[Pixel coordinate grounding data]

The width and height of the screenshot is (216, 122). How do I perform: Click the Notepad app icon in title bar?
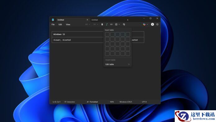tap(53, 20)
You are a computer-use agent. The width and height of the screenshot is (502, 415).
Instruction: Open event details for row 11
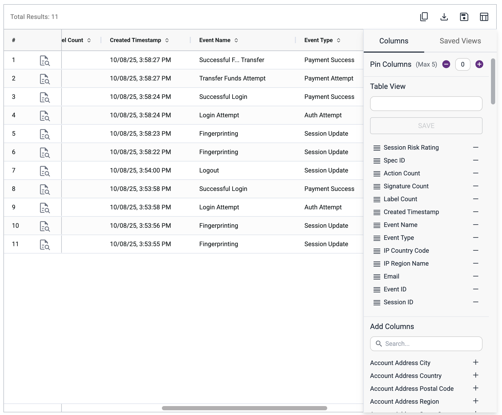tap(45, 245)
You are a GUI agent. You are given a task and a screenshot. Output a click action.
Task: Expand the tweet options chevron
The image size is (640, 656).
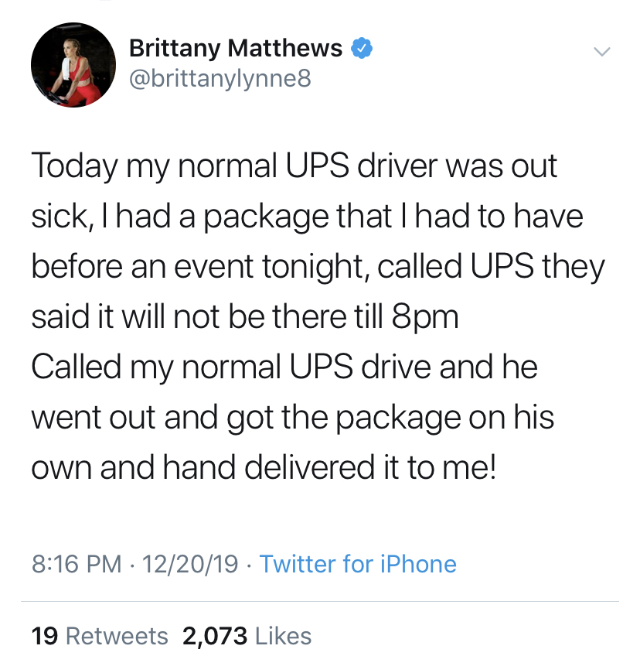(x=602, y=52)
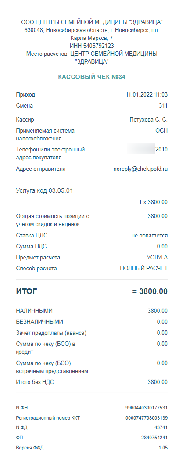Click the company name ООО ЦЕНТРЫ СЕМЕЙНОЙ МЕДИЦИНЫ
This screenshot has width=179, height=456.
tap(92, 22)
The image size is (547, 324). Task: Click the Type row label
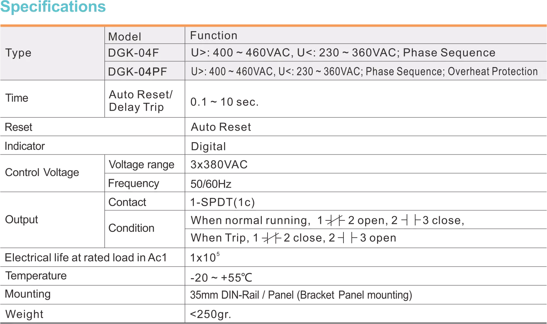(18, 53)
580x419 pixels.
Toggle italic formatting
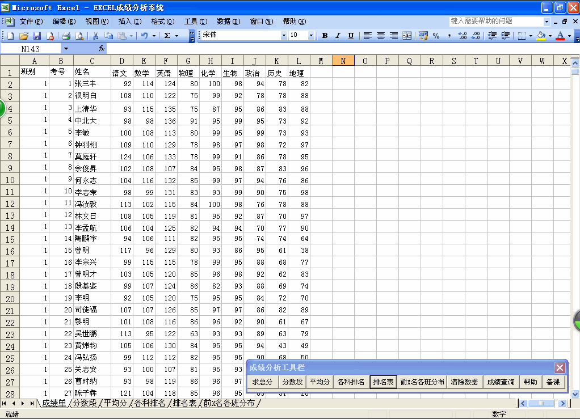pyautogui.click(x=337, y=35)
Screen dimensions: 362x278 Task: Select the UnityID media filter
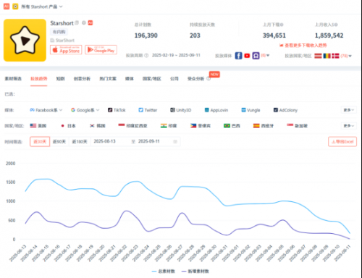tap(181, 110)
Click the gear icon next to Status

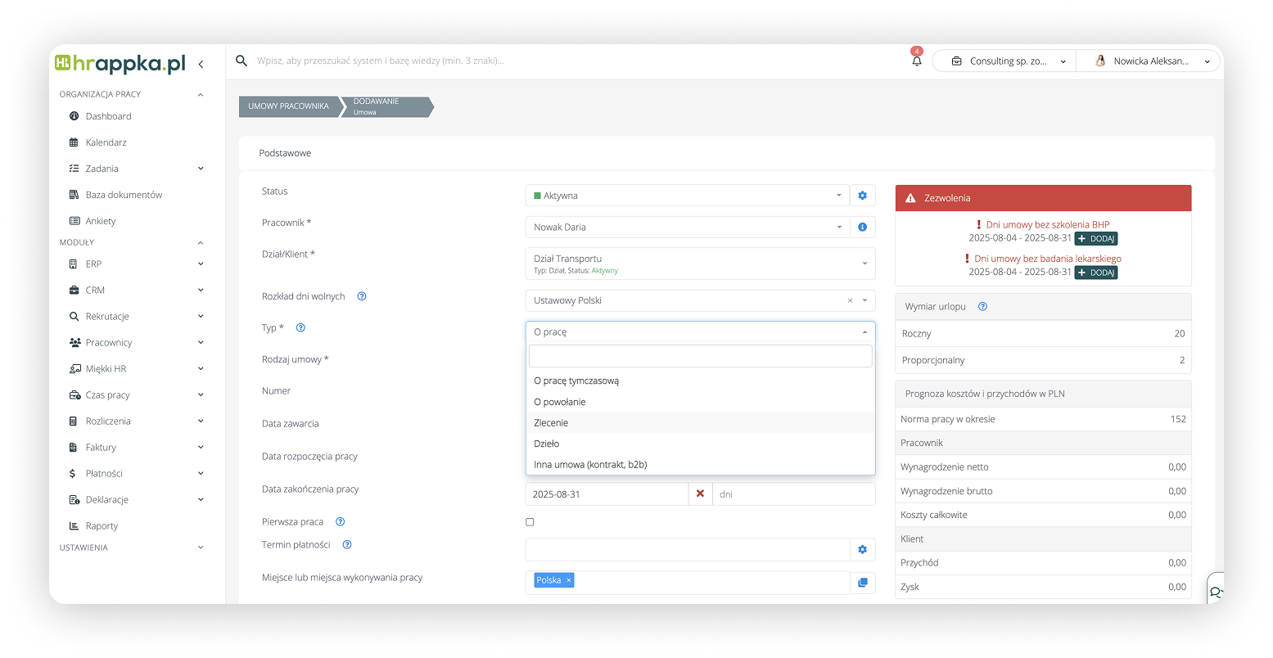click(862, 196)
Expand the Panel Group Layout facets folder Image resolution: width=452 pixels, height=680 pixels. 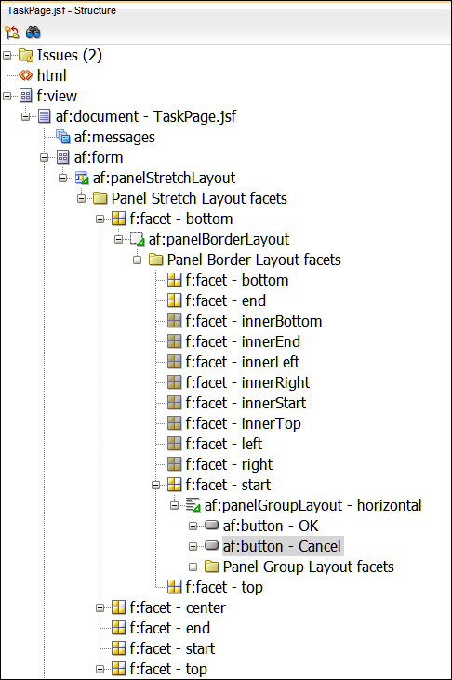click(193, 567)
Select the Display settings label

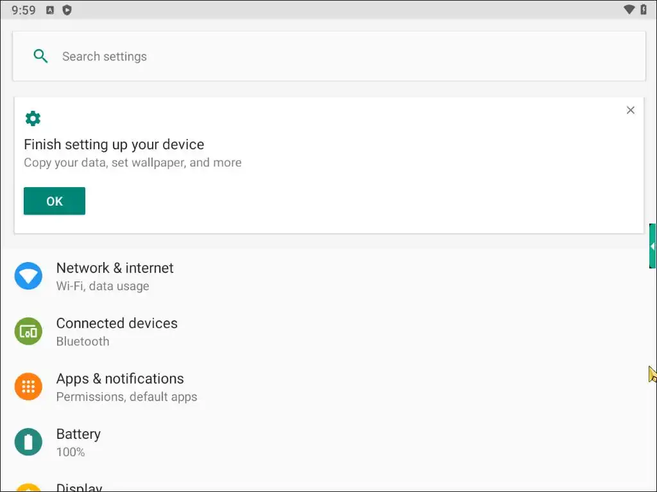pyautogui.click(x=79, y=488)
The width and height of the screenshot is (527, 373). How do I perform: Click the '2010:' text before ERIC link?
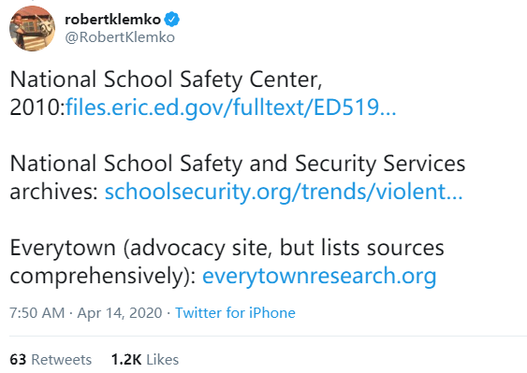(37, 108)
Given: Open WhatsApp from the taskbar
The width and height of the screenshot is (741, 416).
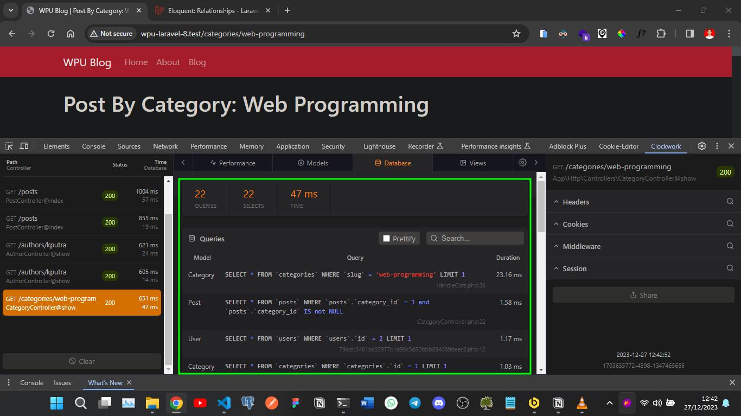Looking at the screenshot, I should (x=391, y=403).
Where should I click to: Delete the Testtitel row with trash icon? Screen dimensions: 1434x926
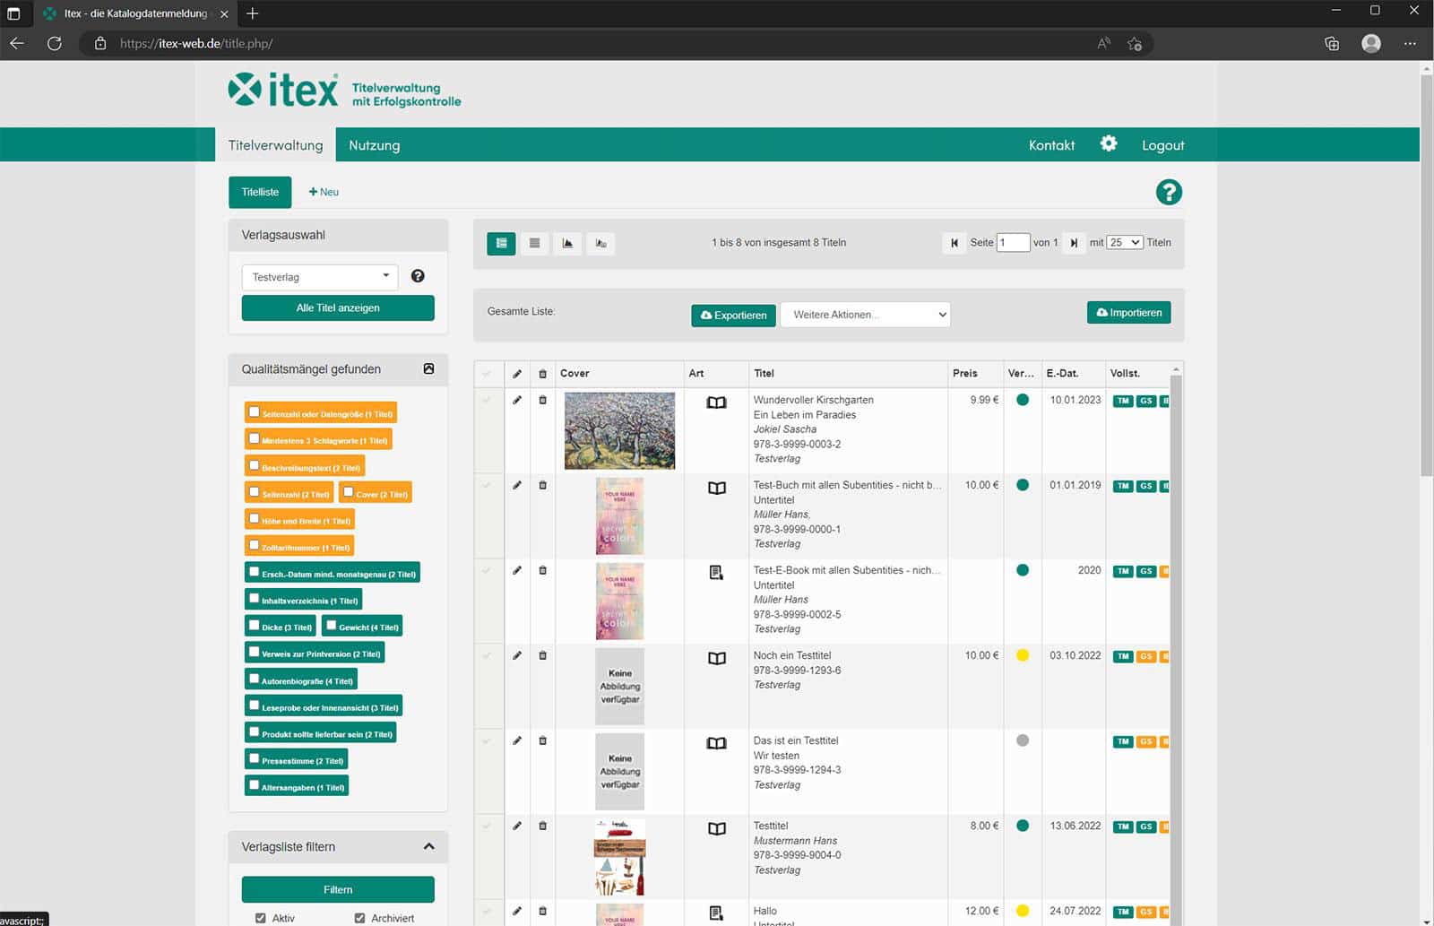[542, 826]
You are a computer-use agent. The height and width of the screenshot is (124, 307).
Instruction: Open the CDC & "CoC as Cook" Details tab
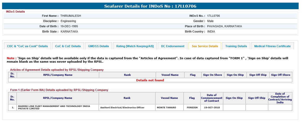pyautogui.click(x=27, y=46)
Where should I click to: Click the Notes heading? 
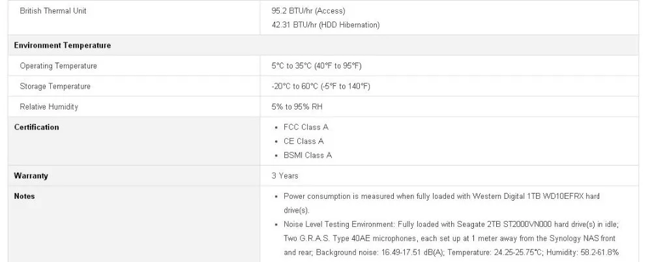(x=25, y=196)
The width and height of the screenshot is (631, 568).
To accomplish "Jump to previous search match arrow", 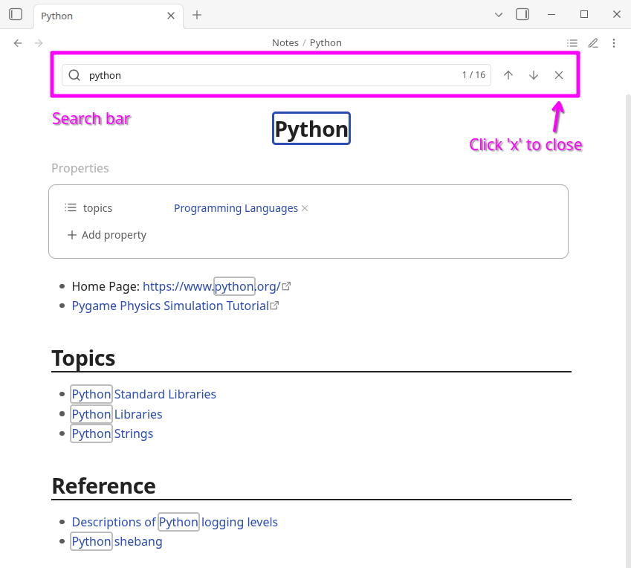I will pos(508,75).
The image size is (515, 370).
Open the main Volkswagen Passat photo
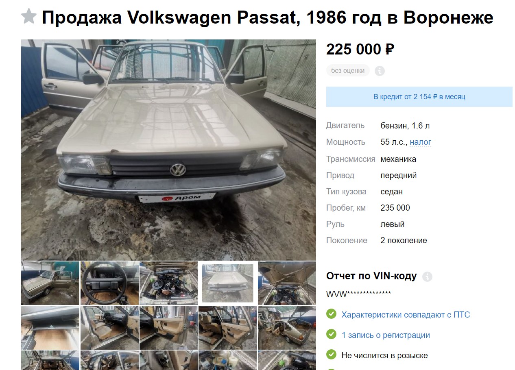click(x=168, y=150)
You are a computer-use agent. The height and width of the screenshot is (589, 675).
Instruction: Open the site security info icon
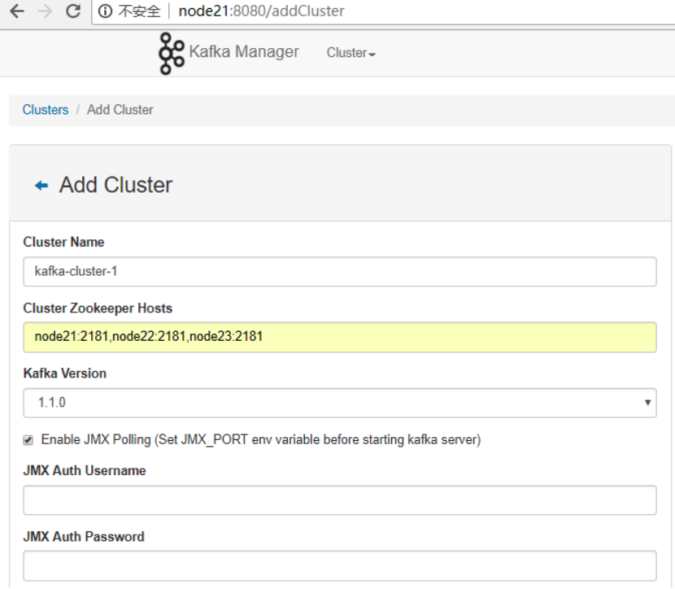tap(105, 11)

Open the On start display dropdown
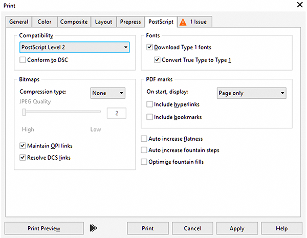pos(252,93)
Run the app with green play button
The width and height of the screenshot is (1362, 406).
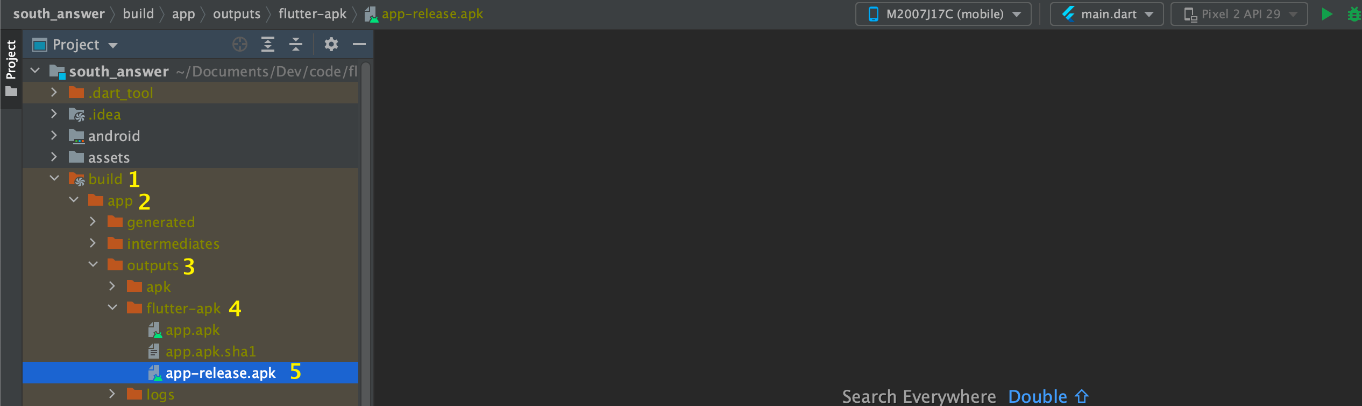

Exercise:
Provide the count of lines in the data above that include the word "agent", with no added text.

Expected answer:
4